“Down with Jean L’as! Down with Jean L’as!” rose a cadenced, rhythmic shout, the accord of a mob of Paris beating into its tones. And this steady burden was broken by the cries of “Enter! Enter! Break down the door! Kill the monster! Assassin! Thief! Traitor!” No word of the vocabulary of scorn and loathing was wanting in their cries.
Hearing these cries, the face of this fighting man now grew hot with anger, and now it paled with grief and sorrow. Yet he faltered not, but stepped on, confidently. The Swiss opened the door and stood at the head of the flight of stairs. Tall, calm, pale, fearless, John Law stood facing the angry mob, his eyes shining brightly. He laid his hand for an instant upon his sword, yet it was but to unbuckle the belt. The weapon he left leaning against the wall, and so stepped on down toward the crowd.
He was met by a rush of excited men and women, screaming, cursing, giving vent to inarticulate and indistinguishable speech. A man laid his hand upon his shoulder. Law caught the hand, and with a swift wrench of the wrist, threw the owner of it to the ground. At this the others gave back, and for half a moment silence ensued. The mob lacked just the touch of rage to hurl themselves upon him. He raised his hand and motioned them aside.

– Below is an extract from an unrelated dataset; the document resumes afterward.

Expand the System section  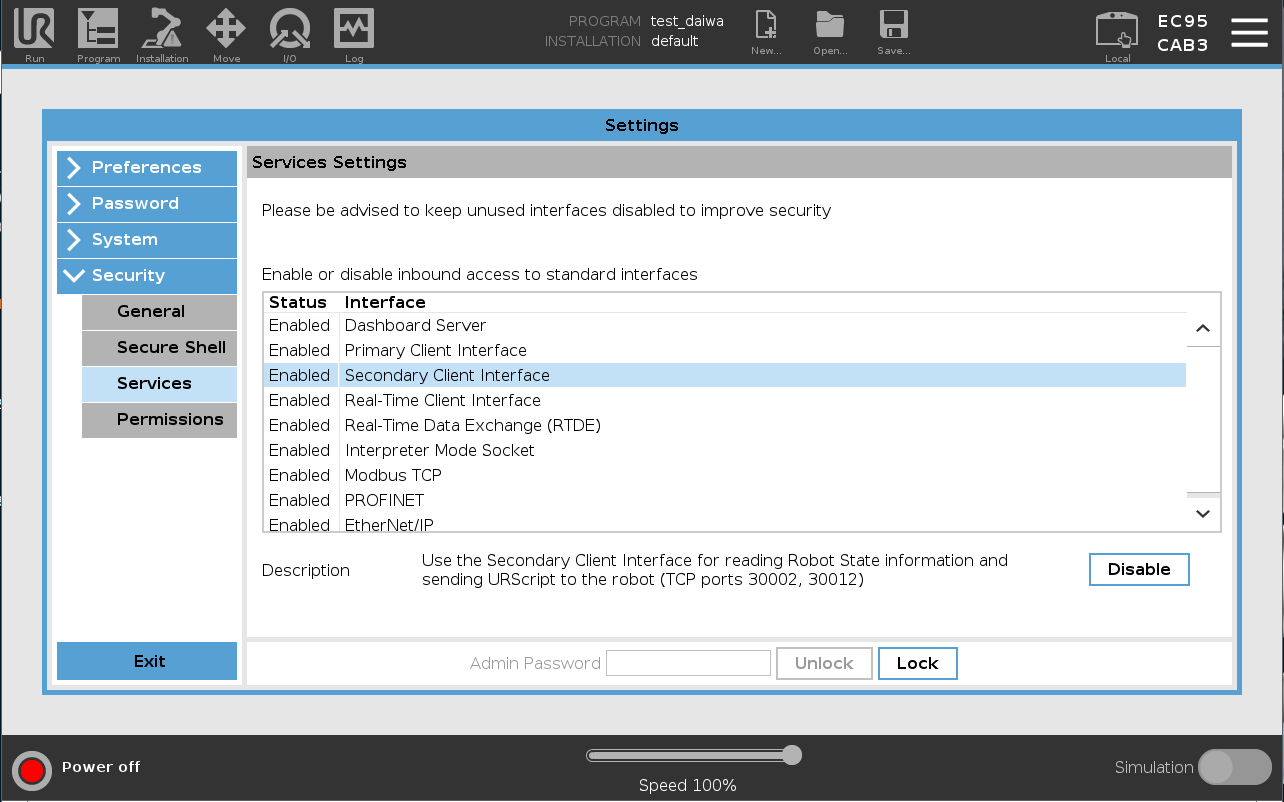coord(146,240)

“Are you not Jean L’as?” cried one dame, excitedly, waving in his face a handful of the paper shares of the latest issue in the Company of the Indies. “Are you not Jean L’as? Tell me, then, where is my money for these things? What shall I get for this rotten paper?”

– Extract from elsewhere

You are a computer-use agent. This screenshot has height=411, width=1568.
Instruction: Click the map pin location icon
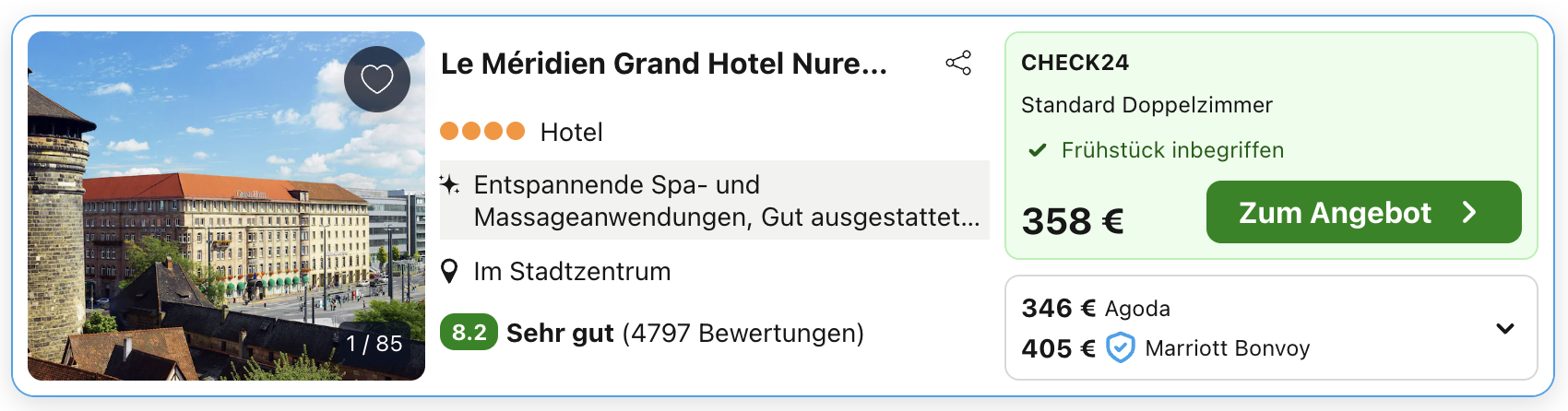coord(449,272)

“You are Jean L’as, the director-general!” cried a man, pushing up to his side. “’Twas you that ruined the Company. See! Here is all that I have!” He wept as he shook his bunch of paper in John Law’s face. “Last week I was worth half a million!” He wept, and tore across, with impotent rage, the bundle of worthless paper.
“Down with Jean L’as! Down with Jean L’as!” came the recurrent cry. A rush followed. The carriage, towering above the ring of the surrounding crowd, showed its coat of arms, and thus was recognized. A paving-stone crashed through its heavy window. A knife ripped up the velvets of the cushions.
The coachman was pulled from his box. The horses, plunging with terror, were cut loose from the pole and led away. With shouts and cries of rage and busy zeal, one madman vied with another in tearing, cutting and destroying the vehicle, until it stood there ruined, without means of locomotion, defaced and useless. And still the ring of desperate humanity closed around him who had late been master of all France.
“What do you want, my friends?” asked he, calmly, as for an instant there came a lull in the tumult. He stood looking at them curiously now, his dulling eyes regarding them as though they presented some new and interesting study. “What is it that you desire?” he repeated.
“We want our money,” cried a score of voices. “We want back that which you have stolen.”